* Try it: Nothing should be output except the lines from the top of the material below through the line that contains "Task: Click the home icon beside 主页", each exactly as written.

* Dataset content:
[Start of Attachment]
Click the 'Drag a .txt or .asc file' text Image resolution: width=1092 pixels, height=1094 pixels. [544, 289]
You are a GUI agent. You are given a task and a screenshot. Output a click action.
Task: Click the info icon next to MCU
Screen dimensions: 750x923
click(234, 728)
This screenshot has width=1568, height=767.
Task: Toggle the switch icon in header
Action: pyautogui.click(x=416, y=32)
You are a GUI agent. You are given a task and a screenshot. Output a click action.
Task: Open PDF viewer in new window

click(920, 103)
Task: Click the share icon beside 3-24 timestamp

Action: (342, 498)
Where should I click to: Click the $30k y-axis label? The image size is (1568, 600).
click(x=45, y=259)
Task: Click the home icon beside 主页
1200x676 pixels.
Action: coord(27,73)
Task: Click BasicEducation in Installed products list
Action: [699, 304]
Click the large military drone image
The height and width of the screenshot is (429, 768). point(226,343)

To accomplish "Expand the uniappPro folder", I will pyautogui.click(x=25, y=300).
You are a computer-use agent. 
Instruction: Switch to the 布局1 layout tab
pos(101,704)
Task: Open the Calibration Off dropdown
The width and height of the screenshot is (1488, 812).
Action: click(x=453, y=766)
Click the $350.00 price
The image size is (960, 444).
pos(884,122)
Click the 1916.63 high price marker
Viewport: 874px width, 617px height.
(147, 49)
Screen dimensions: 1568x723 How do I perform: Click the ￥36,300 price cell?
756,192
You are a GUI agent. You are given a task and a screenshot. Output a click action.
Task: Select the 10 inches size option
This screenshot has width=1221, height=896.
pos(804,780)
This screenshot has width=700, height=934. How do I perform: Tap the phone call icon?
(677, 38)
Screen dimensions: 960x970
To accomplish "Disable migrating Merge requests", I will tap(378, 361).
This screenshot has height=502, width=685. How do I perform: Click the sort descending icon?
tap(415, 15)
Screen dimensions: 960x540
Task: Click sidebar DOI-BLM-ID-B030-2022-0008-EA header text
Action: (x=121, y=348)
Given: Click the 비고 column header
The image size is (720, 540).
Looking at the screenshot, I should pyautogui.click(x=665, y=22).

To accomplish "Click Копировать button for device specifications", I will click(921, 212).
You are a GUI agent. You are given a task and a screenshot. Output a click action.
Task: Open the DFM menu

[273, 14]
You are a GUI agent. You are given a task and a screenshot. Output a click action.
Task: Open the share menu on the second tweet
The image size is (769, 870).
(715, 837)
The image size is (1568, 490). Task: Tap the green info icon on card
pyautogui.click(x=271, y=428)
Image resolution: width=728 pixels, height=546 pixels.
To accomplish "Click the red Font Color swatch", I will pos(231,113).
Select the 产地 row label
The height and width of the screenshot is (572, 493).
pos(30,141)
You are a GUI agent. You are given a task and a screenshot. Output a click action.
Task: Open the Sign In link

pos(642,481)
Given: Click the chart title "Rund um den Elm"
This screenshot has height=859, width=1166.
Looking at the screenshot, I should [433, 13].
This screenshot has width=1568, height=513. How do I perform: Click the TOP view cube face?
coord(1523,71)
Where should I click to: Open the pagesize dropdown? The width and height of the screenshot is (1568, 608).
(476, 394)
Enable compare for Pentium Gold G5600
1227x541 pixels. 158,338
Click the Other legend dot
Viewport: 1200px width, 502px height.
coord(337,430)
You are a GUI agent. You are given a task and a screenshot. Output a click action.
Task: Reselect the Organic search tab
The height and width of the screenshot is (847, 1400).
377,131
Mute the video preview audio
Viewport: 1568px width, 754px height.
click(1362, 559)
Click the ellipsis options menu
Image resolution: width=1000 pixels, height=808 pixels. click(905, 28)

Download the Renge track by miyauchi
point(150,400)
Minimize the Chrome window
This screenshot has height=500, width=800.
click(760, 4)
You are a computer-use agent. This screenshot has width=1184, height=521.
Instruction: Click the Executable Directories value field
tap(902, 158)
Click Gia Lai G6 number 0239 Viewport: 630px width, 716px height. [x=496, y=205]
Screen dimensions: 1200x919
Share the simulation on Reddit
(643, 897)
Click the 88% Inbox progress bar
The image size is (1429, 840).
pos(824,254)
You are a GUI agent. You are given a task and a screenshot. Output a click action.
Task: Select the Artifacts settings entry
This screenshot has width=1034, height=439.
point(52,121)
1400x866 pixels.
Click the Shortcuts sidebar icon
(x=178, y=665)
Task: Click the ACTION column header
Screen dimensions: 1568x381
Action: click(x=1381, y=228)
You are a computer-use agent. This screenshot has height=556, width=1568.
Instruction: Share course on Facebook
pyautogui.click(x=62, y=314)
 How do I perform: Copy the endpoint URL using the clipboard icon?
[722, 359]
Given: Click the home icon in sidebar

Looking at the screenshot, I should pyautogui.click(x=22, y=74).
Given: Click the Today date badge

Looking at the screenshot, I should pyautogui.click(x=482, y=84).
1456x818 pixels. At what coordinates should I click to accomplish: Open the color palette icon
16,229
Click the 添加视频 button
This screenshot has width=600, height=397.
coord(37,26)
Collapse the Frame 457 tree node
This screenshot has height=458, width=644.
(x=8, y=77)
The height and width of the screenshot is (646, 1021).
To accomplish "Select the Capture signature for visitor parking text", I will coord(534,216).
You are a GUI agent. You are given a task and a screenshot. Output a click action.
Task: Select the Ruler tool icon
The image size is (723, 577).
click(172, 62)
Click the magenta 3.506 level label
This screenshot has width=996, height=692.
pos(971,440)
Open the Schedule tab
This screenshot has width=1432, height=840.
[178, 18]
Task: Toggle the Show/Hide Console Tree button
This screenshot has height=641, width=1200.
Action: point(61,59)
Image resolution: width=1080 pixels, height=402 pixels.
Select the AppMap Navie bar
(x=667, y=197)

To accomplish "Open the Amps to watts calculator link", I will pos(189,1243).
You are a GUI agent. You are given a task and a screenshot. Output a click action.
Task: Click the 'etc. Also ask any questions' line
[End of Attachment]
* Task solution:
Click the 'Drag a .txt or .asc file' text Image resolution: width=1092 pixels, height=1094 pixels. [544, 289]
You are a GUI agent. You are given a task and a screenshot. Output a click action.
Task: Click the info icon next to MCU
Screen dimensions: 750x923
click(234, 728)
This screenshot has width=1568, height=767.
Task: Toggle the switch icon in header
Action: pyautogui.click(x=416, y=32)
You are a GUI agent. You are given a task and a screenshot. Output a click action.
Task: Open PDF viewer in new window

click(920, 103)
Task: Click the share icon beside 3-24 timestamp

Action: (342, 498)
Where should I click to: Click the $30k y-axis label? The image size is (1568, 600).
click(x=45, y=259)
Task: Click the home icon beside 主页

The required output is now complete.